Barcleys, boots and big names... the Prem is back.

Another season, another reason for making whoopee cushions and giving them to Spurs fans to cheer them up during the long winter afternoons ahead. What have we learned so far?

Big names are vital. Just ask the manager of the Man United shop. The arrival of Schneiderlin and Schweinsteiger has done wonders for the sale of repro tops and they’ve run out of letters. Benedict Cumberbatch, please join Carlisle United. They’re desperate for some extra income.

Beards are still in. The whole Prem is bristling with them, the skinniest, weediest player convinced he’s Andrea Pirlo. Even my young friend and neighbour Ed Miliband has grown a beard, according to his holiday snaps. Sign him.

Boots Not always had my best specs on, but here and abroad I detect a new form of bootee creeping in – slightly higher on the ankle, not heavy-plated as in the old days but very light, probably made from the bums of newborn babies.

Barclays Still driving me mad. Now it’s screaming from the perimeter boards that it’s “Championing the true Spirit of the Game”. What the hell does that mean? Thank God this is its last season as proud sponsor of the Prem.

Pitches Some groundsmen have clearly been on the weeds. How else can you explain the Stoke pitch suddenly having concentric circles, while Southampton and Portsmouth have acquired tartan stripes? Go easy on the mowers, chaps. Footballers find it hard enough to pass in straight lines.

Strips Have you seen the Everton third kit top? Like a cheap market-stall T-shirt, but the colour, my dears, the colour is gorgeous – it’s Thames green. Yes, the very same we painted our front door back in the Seventies. The whole street copied, then le toot middle classes everywhere.

________________________

## PROBLEM SET
a) In the Premier League column, what color is the Everton third kit top?
b) Pick up the Premier League column after its last sentence and keep writing in the same voice.
The listing has no connection to the Premier League column.

## SOURCE DATA
________________________

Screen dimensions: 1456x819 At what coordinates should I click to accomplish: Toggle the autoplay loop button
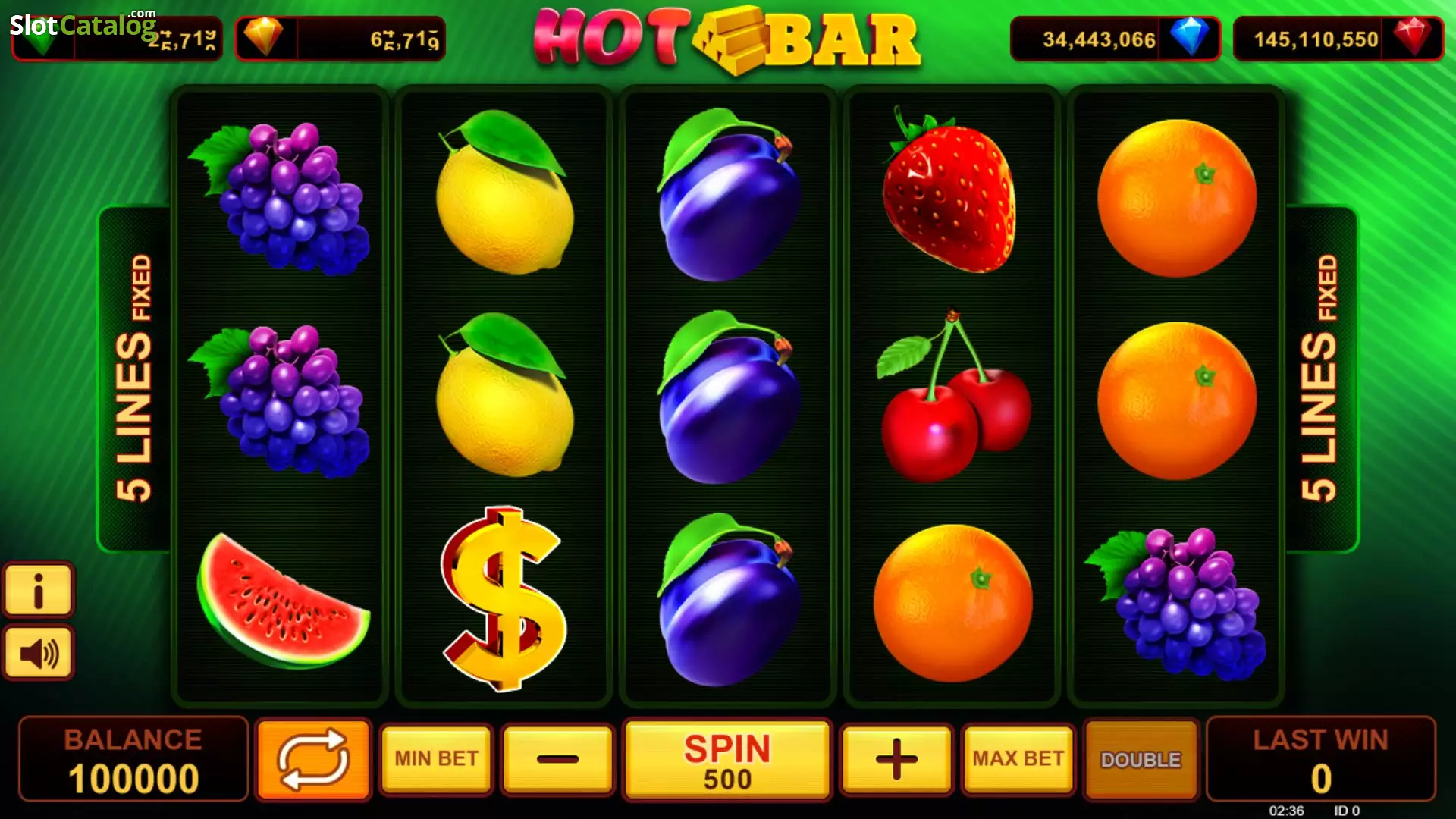[x=313, y=759]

________________________

## ANSWERS GIVEN
a) Thames green.

b)
Scott Spedding Which international team do you think he plays for? I switched on the telly to find it was rugby, heard his name and thought, goodo, must be Scotland, come on, Scotland. Turned out to be the England-France game. Hmm, must be a member of that famous Cumbrian family, the Speddings from Mirehouse, where Tennyson imagined King Arthur’s Excalibur coming out the lake. Blow me, Scott Spedding turns out to be a Frenchman. Though he only acquired French citizenship last year, having been born and bred in South Africa. What’s in a name, eh?

Footballers are just so last season. Wayne Rooney and Harry Kane can’t score. The really good ones won’t come here – all we get is the crocks, the elderly, the bench-warmers, yet still we look to them to be our saviour. Oh my God, let’s hope we sign Falcao, he’s a genius, will make all the difference, so prayed all the Man United fans. Hold on: Chelsea fans. I’ve forgotten now where he went. They seek him here, they seek him there, is he alive or on the stairs, who feckin’ cares?

John Stones of Everton – brilliant season so far, now he is a genius, the solution to all of Chelsea’s problems, the heir to John Terry, captain of England for decades. Once he gets out of short trousers and learns to tie his own laces . . .

Managers are the real interest. So refreshing to have three young British managers in the Prem – Alex Neil at Norwich (34), Eddie Howe at Bournemouth (37) and that old hand at Swansea, Garry Monk, (36). Young Master Howe looks like a ball boy. Or a tea boy.

Mourinho is, of course, the main attraction. He has given us the best start to any of his seasons on this planet. Can you ever take your eyes off him? That handsome hooded look, that sarcastic sneer, the imperious hand in the air – and in his hair – all those languages, he’s so clearly brilliant, and yet, like many clever people, often lacking in common sense. How could he come down so heavily on Eva Carneiro, his Chelsea doctor? Just because you’re losing? Yes, José has been the best fun so far – plus Chelsea’s poor start. God, please don’t let him fall out with Abramovich. José, we need you.

Hunter Davies is a journalist, broadcaster and profilic author perhaps best known for writing about the Beatles. He is an ardent Tottenham fan and writes a regular column on football for the New Statesman.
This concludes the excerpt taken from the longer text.